Il nuovo rettore scrive agli 84 mila studenti e presenta il programma di inizio mandato.
Ivano Dionigi
Care studentesse, cari studenti, all´inizio del mio mandato rettorale per il quadriennio 2009-2013, intendo rivolgere un saluto a tutti voi, in particolare a coloro che hanno iniziato quest´anno il loro percorso di studi all´Università di Bologna.
La nostra vuol essere l´Università dei Professori e degli Studenti: vale a dire il luogo dove i docenti hanno il dovere di esercitare, con competenza, rigore e passione, il loro magistero, e dove gli studenti hanno il diritto di esigere docenti bravi e disponibili; ma anche il dovere di applicarsi con pari rigore e passione: consapevoli che cultura, ricerca e competenze professionali sono arti faticose e severe, che la società richiede persone sempre più preparate e consapevoli, che gli oneri della formazione gravano non solo sulle famiglie ma anche sui contribuenti dell´intero Paese.
Di qui l´impegno coerente dell´Università in più direzioni, tutte finalizzate ad affermare la centralità dello studente: arruolare i professori migliori; responsabilizzare Comuni, Province, Regione e mondo dell´impresa perché sia riconosciuto il valore economico, culturale e civile della vostra presenza e della vostra persona; sollecitare il Governo a una reale politica del diritto allo studio; facilitare e incrementare i soggiorni all´estero; premiare il merito nel definire i contributi richiesti agli studenti. Sì, perché la meritocrazia, oltre ad essere un valore in sé, è l´alleata naturale della democrazia, come riconosce e richiede la Costituzione.

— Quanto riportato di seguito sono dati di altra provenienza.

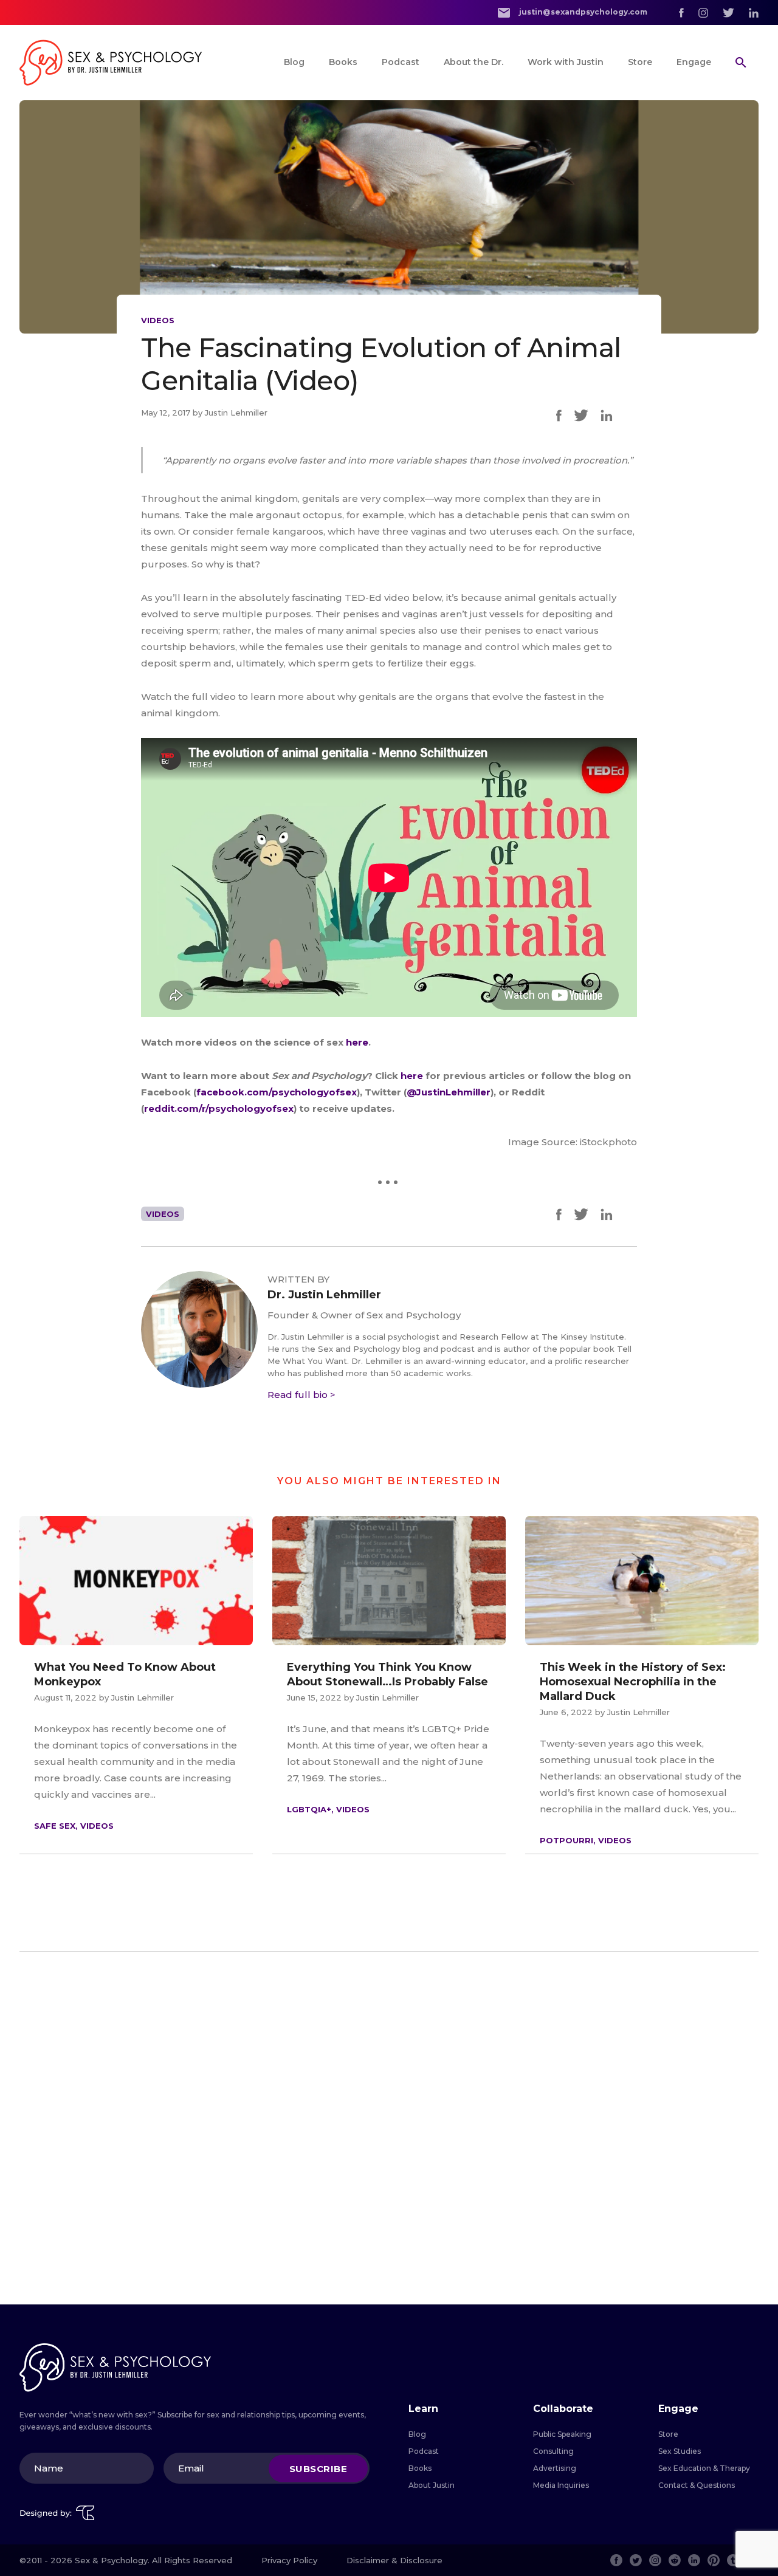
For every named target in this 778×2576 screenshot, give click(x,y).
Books (343, 62)
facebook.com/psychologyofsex (276, 1092)
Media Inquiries (561, 2485)
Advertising (554, 2468)
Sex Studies (679, 2451)
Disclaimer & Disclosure (394, 2560)
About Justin (431, 2485)
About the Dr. (473, 62)
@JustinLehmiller (449, 1092)
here (357, 1042)
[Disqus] (389, 2128)
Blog (294, 62)
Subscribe (318, 2468)
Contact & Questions (696, 2485)
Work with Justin (566, 62)
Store (640, 62)
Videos (157, 320)
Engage (693, 62)
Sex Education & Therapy (704, 2468)
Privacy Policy (289, 2560)
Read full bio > (301, 1394)
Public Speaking (562, 2434)
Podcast (400, 62)
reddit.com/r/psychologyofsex (219, 1108)
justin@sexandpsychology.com (582, 11)
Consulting (553, 2451)
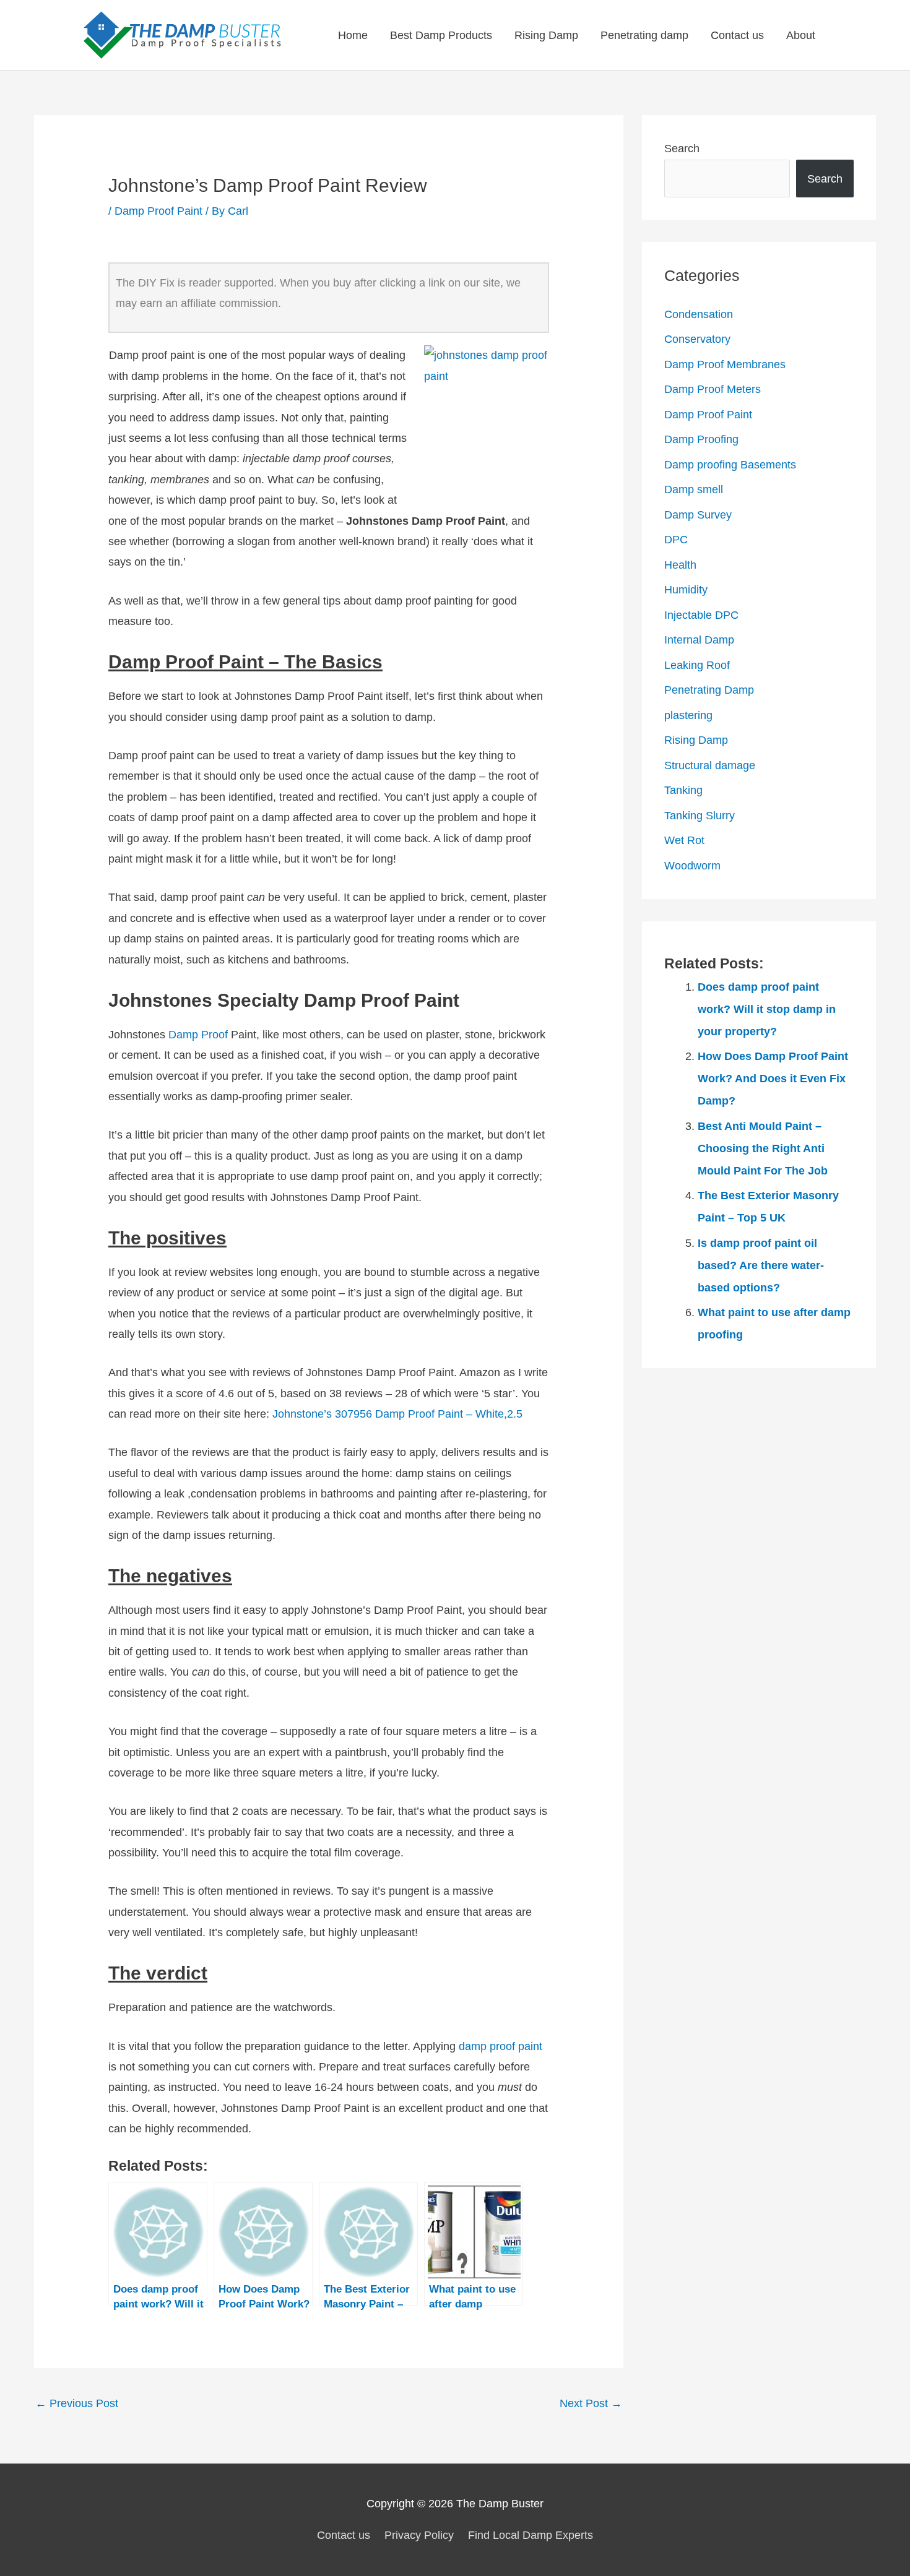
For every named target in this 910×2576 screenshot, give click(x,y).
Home (353, 35)
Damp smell (693, 489)
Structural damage (709, 765)
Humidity (686, 590)
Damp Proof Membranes (725, 364)
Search (682, 148)
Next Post (591, 2403)
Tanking (683, 790)
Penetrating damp (644, 35)
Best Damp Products (441, 35)
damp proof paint (500, 2046)
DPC (676, 539)
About (800, 35)
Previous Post (76, 2403)
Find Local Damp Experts (530, 2535)
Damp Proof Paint (158, 211)
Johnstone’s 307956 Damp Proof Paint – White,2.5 (397, 1414)
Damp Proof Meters (712, 389)
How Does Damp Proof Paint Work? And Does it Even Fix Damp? (773, 1078)
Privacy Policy (419, 2535)
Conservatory (697, 339)
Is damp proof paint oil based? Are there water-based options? (761, 1265)
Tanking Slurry (699, 815)
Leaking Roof (697, 665)
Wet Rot (684, 840)
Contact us (737, 35)
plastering (688, 715)
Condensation (698, 314)
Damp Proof (198, 1034)
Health (680, 565)
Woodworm (692, 865)
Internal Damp (699, 640)
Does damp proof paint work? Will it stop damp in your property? (767, 1009)
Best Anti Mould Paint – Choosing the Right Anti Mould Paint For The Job (763, 1148)
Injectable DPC (701, 615)
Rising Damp (546, 35)
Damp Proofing (701, 439)
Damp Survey (698, 515)
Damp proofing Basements (730, 465)
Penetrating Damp (709, 690)
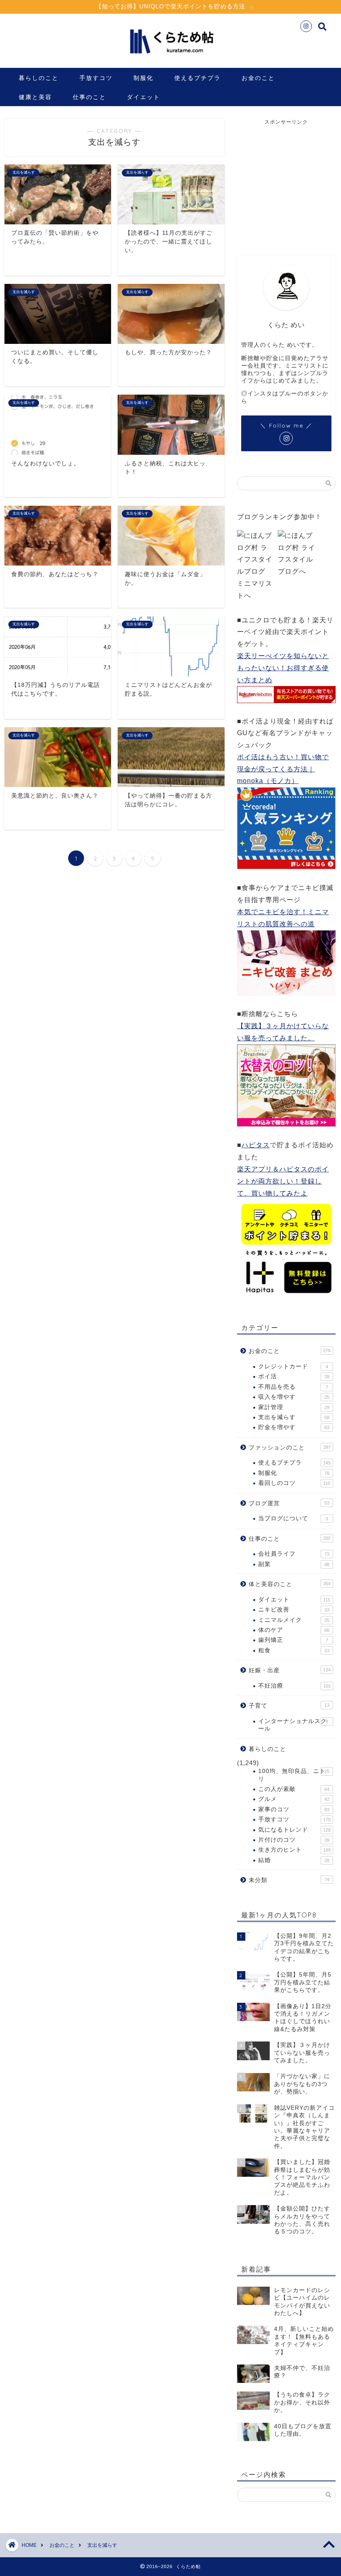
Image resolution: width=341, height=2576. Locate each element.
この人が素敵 (293, 1789)
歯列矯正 (293, 1640)
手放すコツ (96, 78)
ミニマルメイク (293, 1620)
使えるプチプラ (197, 78)
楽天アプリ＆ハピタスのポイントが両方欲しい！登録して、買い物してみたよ (283, 1181)
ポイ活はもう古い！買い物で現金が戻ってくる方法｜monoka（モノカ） (283, 769)
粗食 (293, 1650)
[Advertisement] (289, 182)
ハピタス (256, 1145)
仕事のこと (89, 97)
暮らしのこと (39, 78)
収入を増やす (293, 1397)
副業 (293, 1564)
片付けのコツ (293, 1840)
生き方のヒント (294, 1850)
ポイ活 (293, 1376)
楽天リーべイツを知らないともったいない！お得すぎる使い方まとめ (283, 668)
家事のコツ (293, 1809)
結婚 (293, 1860)
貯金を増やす (293, 1427)
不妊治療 (294, 1686)
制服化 (143, 78)
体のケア (293, 1630)
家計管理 (293, 1407)
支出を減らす (293, 1417)
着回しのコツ (294, 1483)
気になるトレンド (294, 1830)
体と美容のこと (290, 1584)
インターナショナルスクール (293, 1725)
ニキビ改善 (293, 1609)
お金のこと (258, 78)
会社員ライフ (293, 1554)
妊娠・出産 (290, 1670)
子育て (289, 1706)
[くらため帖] (170, 58)
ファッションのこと (290, 1448)
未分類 (289, 1880)
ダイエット (143, 97)
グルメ (293, 1799)
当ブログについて (293, 1518)
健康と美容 (35, 97)
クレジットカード (293, 1366)
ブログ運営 (289, 1503)
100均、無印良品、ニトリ (293, 1775)
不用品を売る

A fronte delle difficoltà economiche del Paese è richiesto a tutti un impegno in controtendenza, un supplemento di responsabilità: a chi governa l´Ateneo, il compito di non sacrificare, nel bilancio, il diritto allo studio; ai Professori, il compito migliorare la qualità dell´insegnamento; a voi, quello di studiare con convinzione ed entusiasmo. La scommessa cui è chiamata tutta la comunità universitaria, professori, studenti, personale tecnico amministrativo, è di essere per la società un´autorità non solo scientifica e formativa ma anche morale. A voi, che più delle generazioni precedenti scontate le incertezze e le contraddizioni del presente, dove i disagi psicologici non sono inferiori a quelli economici, voglio affidare, nel segno della speranza, le parole di un maestro e poeta attento ai ventenni, David Maria Turoldo: "Ogni mattina, quando si alza il sole, inizia un giorno che non ha mai vissuto nessuno". Buon anno accademico.